→ Your task:
Count the lines in the listing below that contain the string "resolution", with case taken into account. Reply with the number alone.
— Begin Records supplied —
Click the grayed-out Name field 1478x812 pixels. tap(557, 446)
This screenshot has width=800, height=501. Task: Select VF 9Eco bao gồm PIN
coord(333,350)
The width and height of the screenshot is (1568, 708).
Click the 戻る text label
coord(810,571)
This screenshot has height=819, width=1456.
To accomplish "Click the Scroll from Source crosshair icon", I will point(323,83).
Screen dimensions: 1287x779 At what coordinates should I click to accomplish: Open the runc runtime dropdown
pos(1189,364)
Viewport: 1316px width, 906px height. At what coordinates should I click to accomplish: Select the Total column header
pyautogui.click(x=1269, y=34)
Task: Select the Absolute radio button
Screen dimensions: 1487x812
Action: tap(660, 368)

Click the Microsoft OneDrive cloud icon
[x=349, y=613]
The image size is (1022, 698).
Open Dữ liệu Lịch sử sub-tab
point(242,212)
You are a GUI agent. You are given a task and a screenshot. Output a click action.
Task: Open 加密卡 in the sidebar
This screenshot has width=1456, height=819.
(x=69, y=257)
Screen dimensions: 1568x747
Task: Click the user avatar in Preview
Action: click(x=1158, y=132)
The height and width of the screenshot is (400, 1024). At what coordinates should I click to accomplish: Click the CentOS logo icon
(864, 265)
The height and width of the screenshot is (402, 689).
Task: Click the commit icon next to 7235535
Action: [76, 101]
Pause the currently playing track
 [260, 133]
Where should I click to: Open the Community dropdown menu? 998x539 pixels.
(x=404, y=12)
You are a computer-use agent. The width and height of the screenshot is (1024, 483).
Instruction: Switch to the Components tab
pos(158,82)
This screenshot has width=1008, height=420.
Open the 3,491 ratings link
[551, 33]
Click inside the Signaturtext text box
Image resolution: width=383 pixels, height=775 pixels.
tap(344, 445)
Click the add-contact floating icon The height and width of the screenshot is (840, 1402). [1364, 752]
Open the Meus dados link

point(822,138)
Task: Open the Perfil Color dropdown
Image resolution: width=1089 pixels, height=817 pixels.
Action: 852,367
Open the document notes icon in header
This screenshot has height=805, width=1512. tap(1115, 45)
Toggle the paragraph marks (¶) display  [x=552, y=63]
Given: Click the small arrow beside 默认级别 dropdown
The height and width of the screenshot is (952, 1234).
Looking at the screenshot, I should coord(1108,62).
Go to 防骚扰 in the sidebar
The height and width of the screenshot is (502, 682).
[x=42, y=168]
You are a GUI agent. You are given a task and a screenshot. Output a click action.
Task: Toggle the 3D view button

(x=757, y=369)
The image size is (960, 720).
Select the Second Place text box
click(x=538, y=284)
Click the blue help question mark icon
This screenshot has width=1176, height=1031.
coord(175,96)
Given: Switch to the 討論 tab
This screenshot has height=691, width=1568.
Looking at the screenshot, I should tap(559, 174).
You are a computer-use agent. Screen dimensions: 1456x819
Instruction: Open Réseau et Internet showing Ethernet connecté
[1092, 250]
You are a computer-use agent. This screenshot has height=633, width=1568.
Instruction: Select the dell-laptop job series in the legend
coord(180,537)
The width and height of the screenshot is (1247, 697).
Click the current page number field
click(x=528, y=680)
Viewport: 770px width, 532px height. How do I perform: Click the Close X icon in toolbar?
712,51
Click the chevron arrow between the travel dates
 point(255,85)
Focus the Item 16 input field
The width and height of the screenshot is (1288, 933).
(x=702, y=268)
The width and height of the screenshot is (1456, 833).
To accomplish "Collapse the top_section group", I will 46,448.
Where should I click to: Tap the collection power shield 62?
— End Records supplied —
→ Correct answer:
2